San Francisco Superior Court Judge Ethan Schulman ordered the ride-sharing companies, which currently treat their drivers as independent contractors, to grant them the status of employees in the state, citing decreased usage of the services amid the COVID-19 pandemic as an opportunity to restructure their workforces.
“Now, when Defendant’s ridership is at an all-time low, may be the best time (or the least worst time) for Defendants to change their business practices to conform to California law without causing widespread adverse effects on their drivers,” the ruling stated.
Schulman added that drivers for the companies do not perform work that is “outside the usual course” of their business.
“Defendants’ insistence that their businesses are ‘multi-sided platforms’ rather than transportation companies is flatly inconsistent with the statutory provisions that govern their businesses as transportation network companies,” Schulman wrote.
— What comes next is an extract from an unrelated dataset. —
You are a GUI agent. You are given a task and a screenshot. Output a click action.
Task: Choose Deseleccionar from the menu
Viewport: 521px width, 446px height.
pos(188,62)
California Attorney General Xavier Becerra and the attorneys general of three major cities filed a lawsuit against the companies in May, calling on them to reclassify workers, saying classifying workers as contractors evades obligations to provide workers with minimum wage, overtime, payroll taxes and workers’ compensation insurance.
“Our state and workers shouldn’t have to foot the bill when big businesses try to skip out on their responsibilities,” Becerra told The Hill on Monday. “We’re going to keep working to make sure Uber and Lyft play by the rules.”
Uber CEO Dara Khosrowshahi published an op-ed in The New York Times on Monday calling on states to pass legislation requiring Uber and other gig economy companies to establish benefits funds to provide workers money for benefits, including insurance or paid time off.
“Uber is ready, right now, to pay more to give drivers new benefits and protections,” Khosrowshahi wrote. “But America needs to change the status quo to protect all workers, not just one type of work.”
Lyft representative Julie Wood said that “drivers do not want to be employees, full stop” in a statement to CNN, declaring the company would appeal the ruling.
“Ultimately we believe this issue will be decided by California voters and that they will side with drivers,” Wood said.